Author + information
- Feng Hong,
- Jianglei Cao,
- Guangyu Zhang and
- Hong Feng
Kaempherol has been demonstrated to provide benefits for the treatment of atherosclerosis, coronary heart disease, hyperglycemia and diabetes through its antioxidant and anti-inflammatory properties. However, its role in cardiac hypertrophy remains unclear. Here, we conducted a series of experiments in vivo and in vitro to investigate its role in cardiac hypertrophy and elucidate the underlying mechanism.
Male C57BL/6J mice were subjected to thoracic aorta constriction (TAC) to induce the model of cardiac hypertrophy in vivo. After 1 week of surgery, the TAC and normal control mice were treated with or without kaempherol (100mg/kg, qd, po) in the following 8 weeks. The echocardiography and pressure-volume loops were performed to evaluate the cardiac function. Hematoxylin and eosin (HE) and Sirius Red in saturated picric acid solution (PSR) staining were used to detect the cardiomyocytes area and pathological changes. The expression levels of related mRNAs and proteins were assayed by reverse transcription PCR and Western-blot respectively. Besides, H9c2 cardiomyocytes were treated with or without phenylephrine (PE) (50uM) and kaempherol (25uM) for further investigation in vitro. The commercial kits were used to detect the oxidative stress level both in vivo and in vitro experiments.

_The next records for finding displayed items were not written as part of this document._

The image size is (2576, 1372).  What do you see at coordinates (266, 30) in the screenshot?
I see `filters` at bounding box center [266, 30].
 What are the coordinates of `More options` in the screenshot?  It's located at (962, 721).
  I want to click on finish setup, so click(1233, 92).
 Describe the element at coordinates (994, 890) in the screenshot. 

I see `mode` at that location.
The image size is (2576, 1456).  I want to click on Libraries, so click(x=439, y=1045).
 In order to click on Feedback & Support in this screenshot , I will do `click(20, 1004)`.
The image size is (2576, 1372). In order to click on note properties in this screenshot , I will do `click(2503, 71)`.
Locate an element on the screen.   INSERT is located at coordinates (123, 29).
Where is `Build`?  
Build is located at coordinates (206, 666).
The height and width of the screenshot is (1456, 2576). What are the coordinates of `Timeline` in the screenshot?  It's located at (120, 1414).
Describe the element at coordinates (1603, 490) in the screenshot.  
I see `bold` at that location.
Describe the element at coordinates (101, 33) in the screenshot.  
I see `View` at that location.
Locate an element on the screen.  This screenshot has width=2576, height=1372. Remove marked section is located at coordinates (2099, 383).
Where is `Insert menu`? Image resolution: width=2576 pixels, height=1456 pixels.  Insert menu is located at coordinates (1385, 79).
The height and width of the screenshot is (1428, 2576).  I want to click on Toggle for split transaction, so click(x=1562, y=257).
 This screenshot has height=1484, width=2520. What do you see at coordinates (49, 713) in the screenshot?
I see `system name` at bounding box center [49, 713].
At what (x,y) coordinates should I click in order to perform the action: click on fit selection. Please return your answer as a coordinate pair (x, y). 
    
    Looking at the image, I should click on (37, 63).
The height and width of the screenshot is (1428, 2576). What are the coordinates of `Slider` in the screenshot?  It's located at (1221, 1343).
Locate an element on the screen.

Treatment with kaempherol significantly attenuated cardiac hypertrophy evidenced by decreased cardiomyocytes areas, heart weight/body weight, lung weight/body weight ratios and interstitial fibrosis, accompanied with the improvement of systolic and diastolic functions. The MAPK signaling pathways (ERK1/2, JNK1/2 and p38) were markedly activated in the mice subjected to TAC and H9c2 cardiomyocytes treated with PE (50uM). However, treatment with kaempherol significantly blunted the activity of JNK1/2 and p38 but had no obviously effect on ERK1/2. Furthermore, we also demonstrated that kaempherol could prevent the heart from pathological oxidative stress both in vitro and in vivo.
Our investigation indicated that treatment of Kaempferol could retard theprocess of cardiac hypertrophy induced by pressure overload both in vivo and in vitro. The underlying mechanism may be partly involved in the inhibiting of MAPK signaling pathway and the regulation of oxidative stress.